I’ve ranted for a while and I appreciate the indulgence.  The short version is that, like much of EMS, field training and bringing new providers on board a system is a collection of bad practices and extremes. We can do better.  Both our profession and our patients (aka: customers) deserve it.

EMS is OUR Profession

Here’s a great example of what’s wrong with EMS. This morning, I was looking at the webpage for the EMS For Children Improvement and Innovation Center project being administered by Texas Children’s Hospital. The webpage identified twenty-eight staff members assigned to the project.

Of these staff members, only one of them is identified as a paramedic and he’s actually a full-time employee of the state EMS office. The majority of those identified with healthcare backgrounds were either physicians or nurses. We need to quit letting EMS be defined and controlled by people who aren’t in EMS. This is the equivalent of having a bunch of paramedics define oncology care because they do transports.

The truth is that there are EMS professionals with the educational background to be involved in developing the future of EMS and determining our professional identity. There are paramedics with master’s degrees in a variety of fields ranging from the hard sciences to education to public health to administrative fields like business administration, public administration, and healthcare administration.  The National Registry even funds two EMS professionals per year to get a graduate degree in an EMS related field. There is NO reason not to have more than a token EMS presence on committees that define who we are and what we do as a profession.

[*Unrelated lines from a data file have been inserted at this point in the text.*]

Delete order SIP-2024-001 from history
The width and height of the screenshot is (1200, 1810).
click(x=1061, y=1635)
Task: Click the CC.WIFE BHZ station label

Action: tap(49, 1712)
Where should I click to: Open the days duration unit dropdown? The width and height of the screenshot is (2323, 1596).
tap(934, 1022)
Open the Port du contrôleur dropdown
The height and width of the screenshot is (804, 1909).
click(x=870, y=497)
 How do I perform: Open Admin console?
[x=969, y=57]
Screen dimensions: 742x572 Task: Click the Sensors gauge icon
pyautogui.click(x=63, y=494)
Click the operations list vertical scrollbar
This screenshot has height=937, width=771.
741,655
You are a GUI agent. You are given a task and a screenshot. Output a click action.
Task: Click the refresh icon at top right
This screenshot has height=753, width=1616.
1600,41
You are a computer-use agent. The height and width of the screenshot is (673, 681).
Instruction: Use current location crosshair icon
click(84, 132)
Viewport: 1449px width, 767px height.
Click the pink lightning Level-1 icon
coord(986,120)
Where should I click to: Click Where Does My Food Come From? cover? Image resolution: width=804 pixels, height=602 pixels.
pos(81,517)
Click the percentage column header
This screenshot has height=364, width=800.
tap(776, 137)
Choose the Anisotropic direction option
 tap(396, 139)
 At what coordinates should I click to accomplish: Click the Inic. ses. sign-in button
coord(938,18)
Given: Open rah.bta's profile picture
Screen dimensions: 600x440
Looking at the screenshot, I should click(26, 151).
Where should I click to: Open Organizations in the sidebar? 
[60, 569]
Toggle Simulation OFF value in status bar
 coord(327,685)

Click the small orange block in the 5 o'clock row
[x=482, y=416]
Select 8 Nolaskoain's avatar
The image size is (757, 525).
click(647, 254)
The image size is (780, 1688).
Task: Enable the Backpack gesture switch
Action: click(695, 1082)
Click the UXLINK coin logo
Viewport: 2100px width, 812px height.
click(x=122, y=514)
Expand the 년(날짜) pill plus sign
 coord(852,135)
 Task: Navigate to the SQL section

Instead, through a combination of our own apathy and aggressive encroachment by other fields (cough, nursing, cough), we allow our profession’s path to be charted by those without a real stake in EMS and not necessarily with EMS’s best interests in the forefront. The nursing advocates regularly say that EMS providers shouldn’t do anything that approaches nursing and believe that nursing represents a higher level of education and skill sets.  However, these same nurses readily encroach on the EMS field and insert themselves on almost every committee that determines EMS education and practice.  Try advocating for an EMS professional to even have a seat on a committee regarding the hospital emergency department or the ICU and prepare for the wailing and gnashing of teeth.

A lot of really smart people in EMS regularly advocate for EMS being represented within the US Department of Health and Human Services.  Personally, I believe this will continue the trend of EMS having little, if any, voice of its own.  After many years as a government lawyer, I’ve realized that those who call the shots in the health and human services bureaucracies usually have a nursing and/or a public health background.  I can virtually guarantee that putting EMS in the health and human services system will ensure that nursing and public health controls who we are and what we do.  An EMS office within the HHS bureaucracy will be little more than a token voice that will be run over roughshod by the nurses, public health professionals, and various other “stakeholders” that truly have no stake in EMS.

We have got to control our professional identity and that begins with paramedics being involved in the administration and development of our profession. It’s time to demand that those that define and determine what EMS is at least have an idea of what happens on an ambulance.